Saved entries:
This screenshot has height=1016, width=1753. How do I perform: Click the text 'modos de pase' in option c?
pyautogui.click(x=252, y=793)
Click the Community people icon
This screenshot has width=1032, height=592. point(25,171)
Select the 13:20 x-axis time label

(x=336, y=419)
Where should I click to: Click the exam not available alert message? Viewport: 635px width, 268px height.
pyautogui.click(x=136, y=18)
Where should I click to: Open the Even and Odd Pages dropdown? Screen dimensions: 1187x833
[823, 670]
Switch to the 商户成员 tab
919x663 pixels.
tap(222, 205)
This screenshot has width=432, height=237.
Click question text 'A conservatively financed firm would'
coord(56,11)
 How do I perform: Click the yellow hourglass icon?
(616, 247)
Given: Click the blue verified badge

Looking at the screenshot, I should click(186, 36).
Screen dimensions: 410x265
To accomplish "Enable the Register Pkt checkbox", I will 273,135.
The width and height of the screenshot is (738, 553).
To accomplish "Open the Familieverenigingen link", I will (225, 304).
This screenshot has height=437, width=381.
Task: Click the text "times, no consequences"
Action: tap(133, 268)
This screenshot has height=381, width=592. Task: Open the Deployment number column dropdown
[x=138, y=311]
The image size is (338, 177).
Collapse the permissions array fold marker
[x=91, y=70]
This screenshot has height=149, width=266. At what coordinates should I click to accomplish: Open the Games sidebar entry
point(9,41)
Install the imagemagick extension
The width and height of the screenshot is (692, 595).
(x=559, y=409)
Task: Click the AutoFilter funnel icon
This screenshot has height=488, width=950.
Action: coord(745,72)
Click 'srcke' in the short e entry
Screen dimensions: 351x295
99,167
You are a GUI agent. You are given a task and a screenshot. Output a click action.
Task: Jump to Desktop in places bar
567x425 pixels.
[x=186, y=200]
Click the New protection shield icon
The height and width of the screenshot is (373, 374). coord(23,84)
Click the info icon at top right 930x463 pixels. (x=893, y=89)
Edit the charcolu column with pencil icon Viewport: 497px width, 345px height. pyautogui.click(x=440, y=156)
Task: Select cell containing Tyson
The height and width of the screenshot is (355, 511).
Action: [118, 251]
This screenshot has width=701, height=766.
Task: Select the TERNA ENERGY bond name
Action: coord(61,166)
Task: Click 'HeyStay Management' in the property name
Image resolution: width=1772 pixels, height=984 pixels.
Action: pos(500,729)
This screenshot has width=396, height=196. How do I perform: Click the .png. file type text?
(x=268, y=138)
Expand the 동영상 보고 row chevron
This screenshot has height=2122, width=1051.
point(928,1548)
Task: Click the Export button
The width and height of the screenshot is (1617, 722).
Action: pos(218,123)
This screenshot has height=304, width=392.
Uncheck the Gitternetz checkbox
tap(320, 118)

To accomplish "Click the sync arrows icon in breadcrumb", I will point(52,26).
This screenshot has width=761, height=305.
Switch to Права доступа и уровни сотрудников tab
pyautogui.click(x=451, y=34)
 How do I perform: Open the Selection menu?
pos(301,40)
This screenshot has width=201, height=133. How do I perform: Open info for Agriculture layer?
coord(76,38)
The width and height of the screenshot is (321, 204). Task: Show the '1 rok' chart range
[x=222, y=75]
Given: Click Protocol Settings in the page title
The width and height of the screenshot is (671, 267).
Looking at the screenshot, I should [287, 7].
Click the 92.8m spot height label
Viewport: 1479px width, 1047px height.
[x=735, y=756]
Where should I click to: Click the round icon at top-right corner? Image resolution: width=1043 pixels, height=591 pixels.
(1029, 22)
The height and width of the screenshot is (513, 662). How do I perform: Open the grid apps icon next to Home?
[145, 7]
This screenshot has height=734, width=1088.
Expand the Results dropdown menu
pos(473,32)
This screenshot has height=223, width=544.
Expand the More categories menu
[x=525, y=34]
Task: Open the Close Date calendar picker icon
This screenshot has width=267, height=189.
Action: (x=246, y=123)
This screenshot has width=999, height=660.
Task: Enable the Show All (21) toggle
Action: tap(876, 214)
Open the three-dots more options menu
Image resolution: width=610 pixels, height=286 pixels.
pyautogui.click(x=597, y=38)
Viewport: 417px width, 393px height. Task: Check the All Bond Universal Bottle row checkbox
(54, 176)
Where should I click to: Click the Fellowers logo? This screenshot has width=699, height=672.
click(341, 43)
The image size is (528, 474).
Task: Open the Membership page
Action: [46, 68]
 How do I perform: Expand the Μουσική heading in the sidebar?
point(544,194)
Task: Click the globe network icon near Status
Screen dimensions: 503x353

→ Instructions for the task
Would you print, exactly as written, every line above from the one holding "919x663 pixels." through the one holding "Screen dimensions: 410x265", with both included and no other lines?

→ Written solution
919x663 pixels.
tap(222, 205)
This screenshot has width=432, height=237.
Click question text 'A conservatively financed firm would'
coord(56,11)
 How do I perform: Click the yellow hourglass icon?
(616, 247)
Given: Click the blue verified badge

Looking at the screenshot, I should click(186, 36).
Screen dimensions: 410x265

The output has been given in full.